Nothing but the lines from the one with "Task: Enable the Elongación feature" through the end of the listing should be reproduced, each exactly and with pictures omitted.
═══ Recorded data ═══
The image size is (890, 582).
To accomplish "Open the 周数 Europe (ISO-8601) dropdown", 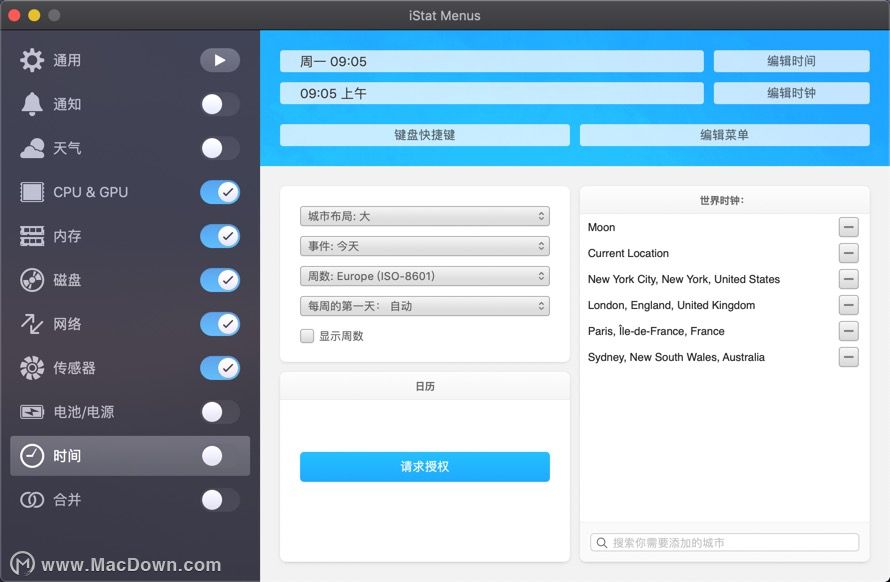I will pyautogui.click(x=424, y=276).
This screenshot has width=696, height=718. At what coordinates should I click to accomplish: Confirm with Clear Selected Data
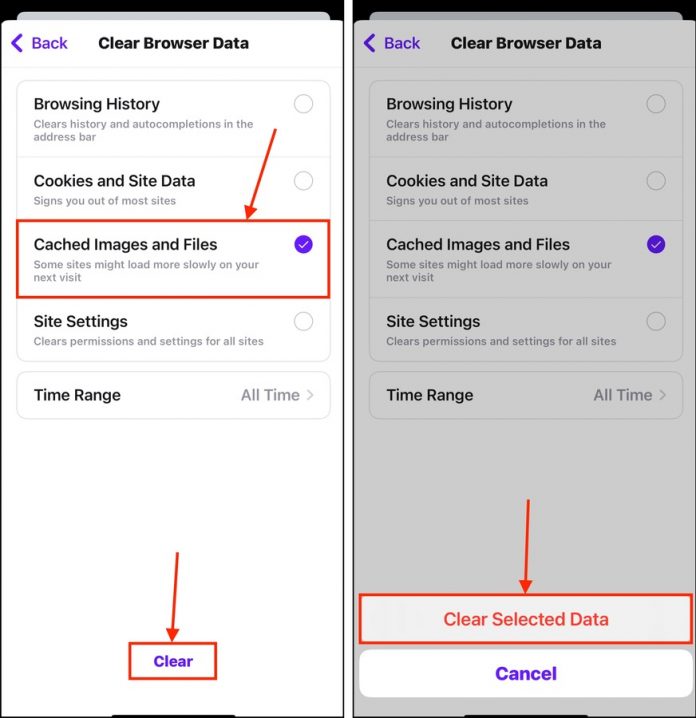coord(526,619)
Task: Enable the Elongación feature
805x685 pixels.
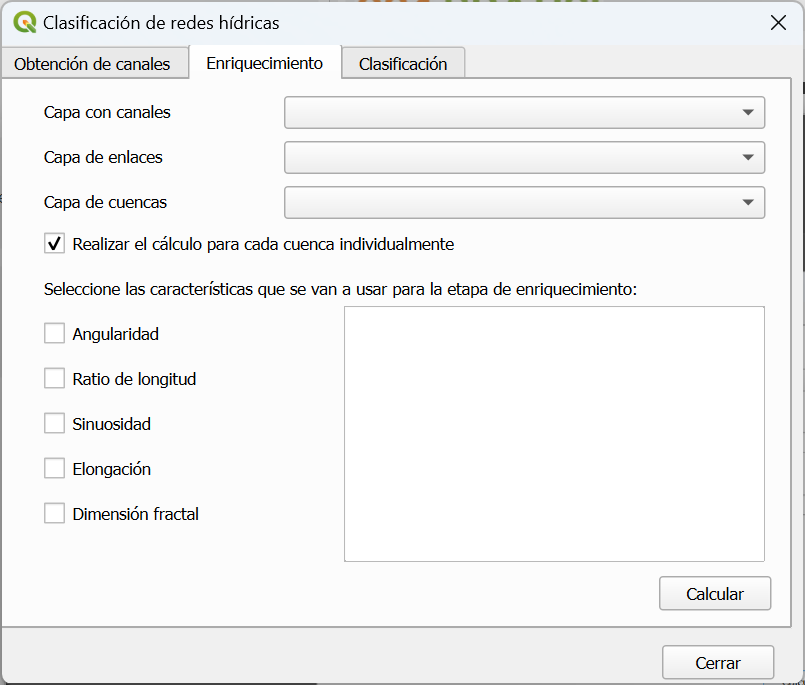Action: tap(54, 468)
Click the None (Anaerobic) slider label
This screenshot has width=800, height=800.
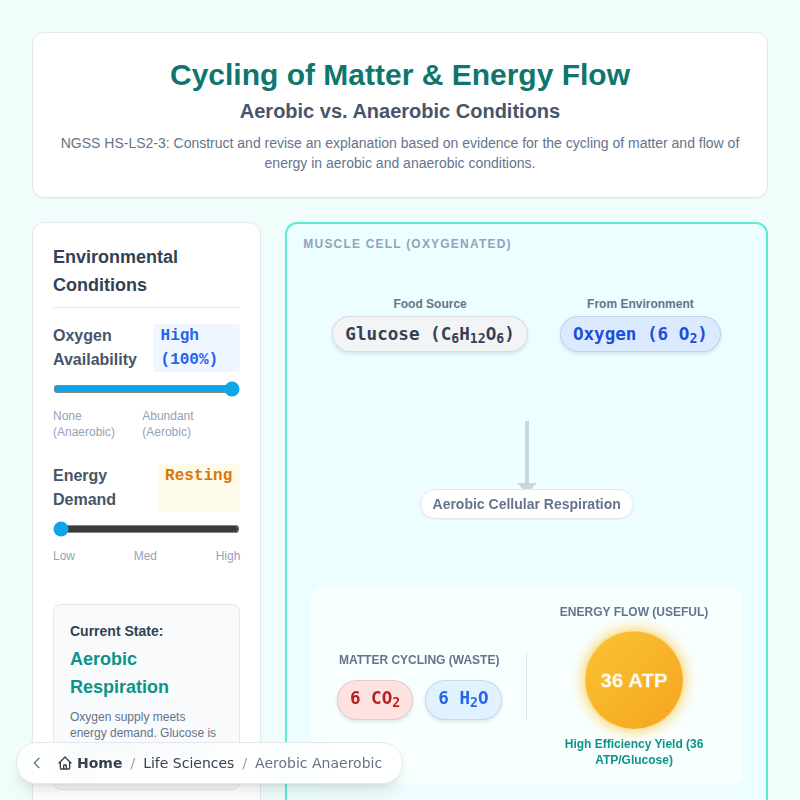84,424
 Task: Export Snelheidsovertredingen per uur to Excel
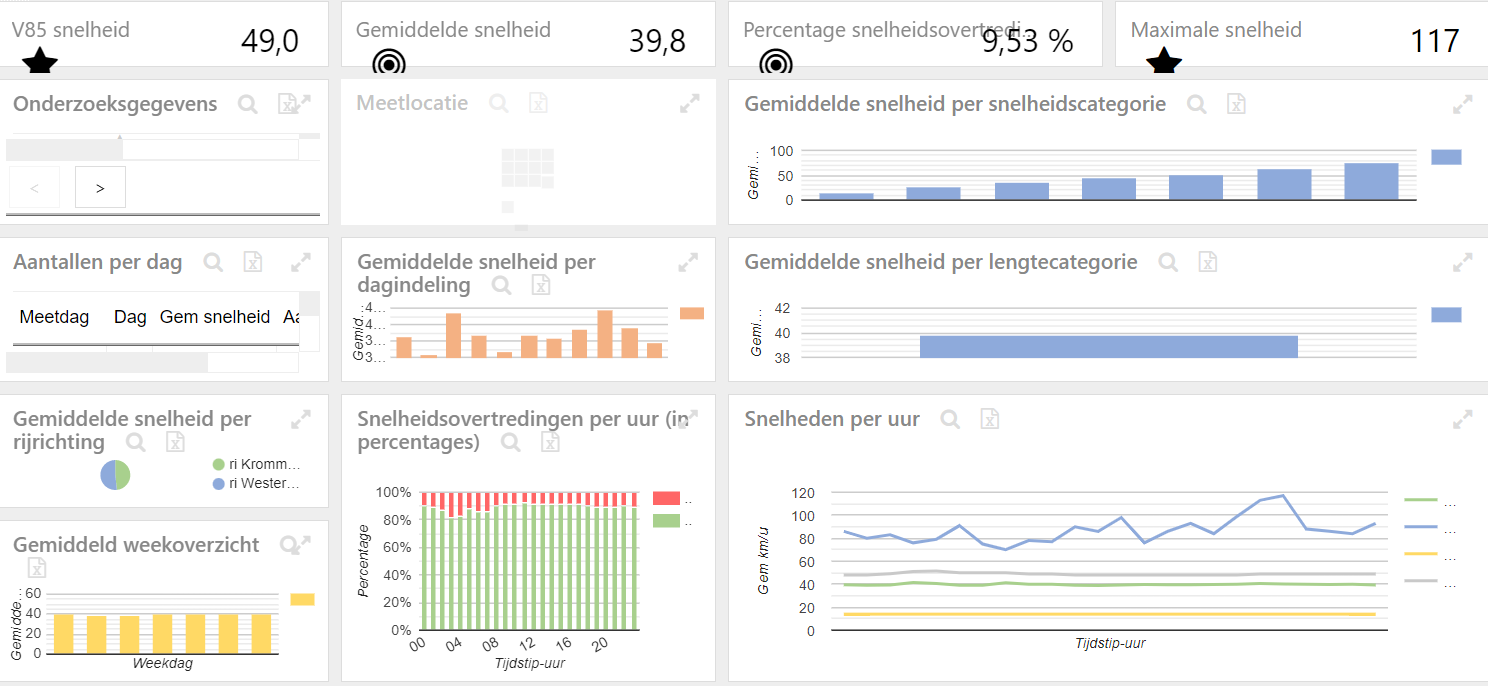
═══
Output of the task
Task: Enable the Elongación feature
805x685 pixels.
Action: tap(54, 468)
Click the None (Anaerobic) slider label
This screenshot has width=800, height=800.
84,424
 Task: Export Snelheidsovertredingen per uur to Excel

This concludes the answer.